If you have poor posture in the gym and don’t realize it, chances are you’re going to continue building on those habits, which can lead to muscle imbalances (if you’re training without symmetry) and injuries, not to mention a whole lot of wasted time on ineffective training. “If your form is poor and crummy, your workout is poor and crummy,” says Goodman.

To ensure you’re using proper form, particularly in the weight room, get in front of a full-length mirror and practice regular posture check-ins until you get a sense of where your body is in space, and what “right” versus “wrong” form feels like, not just looks like. Begin with the visual cues, and keep it up until you’re naturally able to perform the exercises without the need to check in.

“When you train in front of a mirror, you can see your symmetry. You can see how you’re standing,” says Goodman. “If your shoulders are slumping forward, you can expand your ribcage outward.
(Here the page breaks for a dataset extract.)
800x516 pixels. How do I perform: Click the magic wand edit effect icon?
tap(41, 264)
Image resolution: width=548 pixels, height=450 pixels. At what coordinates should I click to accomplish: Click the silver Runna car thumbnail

If your feet are turned out while you’re doing an exercise, you can face them forward. Small things like that make all the impact in the world.”

Changing your posture can start with a visit to a lingerie store, says Moore. “The majority of women are wearing the wrong-sized bras and sports bras,” she says. “If you’re one of them, it can compress your thorax, which is going to make flexibility a problem, or it won’t give you enough support and the weight of your chest will alter your posture.”

To ensure you’re supported without being squished, Moore suggests visiting a quality bra fitter for a proper sizing. While she doesn’t endorse any specific “posture” products because of a lack of science and their potential to be “gimmicky,” others, like Weiniger, say that whipping out a bra specifically marketed towards posture correction “once in awhile” might provide a mental cue for women to stay mindful of posture in the gym. If you’re willing to give it a try and keep an open mind, of course, Goodman recommends the IntelliSkin posture bra (full disclosure: A friend of his designed it). “It takes into account the realities of living in modern times and the front body dominance that we all fall into,” he says. “It pulls you back and open, and helps to pull the chest up and the shoulders back.”